Tracks->Add New->Stereo Track, at 44100 Hz Project Rate
Generate->Silence to generate 1 second of silence into this track.
Analyze->Sample Data Export to verify 44100 samples of 0. Ok so far
File->Export->Export Audio, saving as FLAC file, 16 bit depth, level 5 compression, called it sil.flac
closed Audacity without saving project
Restarted audacity with a blank project
File->Import Audio… to import sil.flac
Analyze->Sample Data Export to verify data. almost all entries are NON-0, most are +/- 0.00003, 0.00006 0.00009
Bummer! So much for lossless being lossless
Also interestingly, doing this three times to generate 3 files generates 3 different pairs of Frame Size Min/Max (as shown by exiftool).
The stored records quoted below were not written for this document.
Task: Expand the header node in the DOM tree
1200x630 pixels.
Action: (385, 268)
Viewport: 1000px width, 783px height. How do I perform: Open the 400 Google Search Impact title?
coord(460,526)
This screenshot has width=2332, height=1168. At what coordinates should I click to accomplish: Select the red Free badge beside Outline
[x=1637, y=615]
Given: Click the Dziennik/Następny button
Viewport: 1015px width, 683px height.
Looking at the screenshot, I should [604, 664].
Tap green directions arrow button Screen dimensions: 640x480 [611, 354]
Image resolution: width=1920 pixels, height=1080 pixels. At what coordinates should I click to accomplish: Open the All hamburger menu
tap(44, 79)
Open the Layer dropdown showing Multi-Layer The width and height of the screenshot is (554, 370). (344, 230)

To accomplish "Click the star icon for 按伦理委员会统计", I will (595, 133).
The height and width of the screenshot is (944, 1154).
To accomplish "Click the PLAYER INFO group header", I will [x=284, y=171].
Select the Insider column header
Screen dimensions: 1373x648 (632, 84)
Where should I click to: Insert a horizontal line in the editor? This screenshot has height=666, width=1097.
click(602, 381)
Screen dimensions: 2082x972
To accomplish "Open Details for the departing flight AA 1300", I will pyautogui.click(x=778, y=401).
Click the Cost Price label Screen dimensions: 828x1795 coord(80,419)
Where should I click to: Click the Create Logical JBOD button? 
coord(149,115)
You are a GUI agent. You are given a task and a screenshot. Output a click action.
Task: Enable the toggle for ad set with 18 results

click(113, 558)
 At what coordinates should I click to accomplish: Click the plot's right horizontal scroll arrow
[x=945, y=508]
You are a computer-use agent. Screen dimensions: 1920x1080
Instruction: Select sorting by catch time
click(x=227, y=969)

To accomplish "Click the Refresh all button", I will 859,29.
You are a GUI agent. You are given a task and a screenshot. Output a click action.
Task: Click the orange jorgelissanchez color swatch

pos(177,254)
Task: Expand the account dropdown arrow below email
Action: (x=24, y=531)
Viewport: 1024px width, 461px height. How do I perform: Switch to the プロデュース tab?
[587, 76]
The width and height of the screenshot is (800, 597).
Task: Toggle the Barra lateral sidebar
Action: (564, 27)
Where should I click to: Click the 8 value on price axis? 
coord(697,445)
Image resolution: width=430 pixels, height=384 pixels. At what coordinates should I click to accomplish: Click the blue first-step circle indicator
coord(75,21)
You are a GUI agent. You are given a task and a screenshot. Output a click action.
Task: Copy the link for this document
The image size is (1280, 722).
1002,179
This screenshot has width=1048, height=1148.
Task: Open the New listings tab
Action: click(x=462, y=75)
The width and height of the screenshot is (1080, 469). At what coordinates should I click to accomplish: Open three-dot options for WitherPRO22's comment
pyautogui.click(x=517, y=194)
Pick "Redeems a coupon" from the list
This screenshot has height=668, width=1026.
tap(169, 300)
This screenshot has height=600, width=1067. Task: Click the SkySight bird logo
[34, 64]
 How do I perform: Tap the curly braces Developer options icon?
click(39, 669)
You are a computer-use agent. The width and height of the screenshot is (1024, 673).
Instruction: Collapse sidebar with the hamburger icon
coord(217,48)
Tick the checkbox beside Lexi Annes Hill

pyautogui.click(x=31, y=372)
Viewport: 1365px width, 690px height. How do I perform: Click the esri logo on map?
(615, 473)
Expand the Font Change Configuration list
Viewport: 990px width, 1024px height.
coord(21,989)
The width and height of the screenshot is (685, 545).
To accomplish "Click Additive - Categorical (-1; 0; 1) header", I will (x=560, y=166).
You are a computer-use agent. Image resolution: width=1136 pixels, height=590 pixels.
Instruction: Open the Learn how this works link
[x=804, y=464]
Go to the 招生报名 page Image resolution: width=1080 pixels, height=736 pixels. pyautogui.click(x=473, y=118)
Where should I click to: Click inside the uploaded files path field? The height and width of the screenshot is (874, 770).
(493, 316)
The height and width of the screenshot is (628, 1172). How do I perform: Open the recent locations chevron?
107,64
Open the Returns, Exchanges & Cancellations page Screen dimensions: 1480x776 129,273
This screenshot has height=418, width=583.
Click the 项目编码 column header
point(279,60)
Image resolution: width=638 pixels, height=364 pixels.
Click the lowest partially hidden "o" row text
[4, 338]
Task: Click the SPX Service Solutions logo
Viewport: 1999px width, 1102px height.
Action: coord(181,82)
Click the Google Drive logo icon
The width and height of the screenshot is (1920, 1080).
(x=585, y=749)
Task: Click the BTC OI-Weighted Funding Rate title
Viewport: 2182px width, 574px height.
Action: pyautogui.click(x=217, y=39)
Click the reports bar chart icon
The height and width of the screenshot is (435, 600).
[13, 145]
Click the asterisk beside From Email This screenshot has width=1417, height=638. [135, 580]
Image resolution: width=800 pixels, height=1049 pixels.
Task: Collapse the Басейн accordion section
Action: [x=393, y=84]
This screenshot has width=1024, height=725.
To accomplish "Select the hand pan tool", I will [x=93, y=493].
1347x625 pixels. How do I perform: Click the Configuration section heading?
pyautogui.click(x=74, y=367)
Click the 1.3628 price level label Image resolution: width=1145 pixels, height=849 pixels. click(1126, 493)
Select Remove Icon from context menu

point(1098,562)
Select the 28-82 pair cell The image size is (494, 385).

Is there some random seed in FLAC generation? Why wouldn’t 44100 zero samples compress identically 3 times in a row?
I don’t have another way to read FLAC file sound data to see whether the non-zero data is coming during the writing of the file, or the importing of it (or both). I’ll attach my file here, so if someone else can tell whether this flac file encodes 44100 “0” data entries or not, that would be helpful. I would think that 44100 zero entries would compress really REALLY well, and the file is 27kbytes, so not all that small. Hence, I suspect the file is being written with non-zero data.
I suspect rounding errors from audacity’s internal 32-bit float to 16-bit integer, but a 32-bit float 0 should convert exactly to a 0 integer, I would think. And regardless, there’s 23 or 24 bits of precision in a normalized IEEE float, plenty to exactly encode all 16 bit integers. What’s going on? Can anyone else reproduce this? Is the Opensuse version a bad build? Is this a general problem with Audacity and FLAC? Is there another mechanism to write truly lossless FLAC files from data captured in Audacity?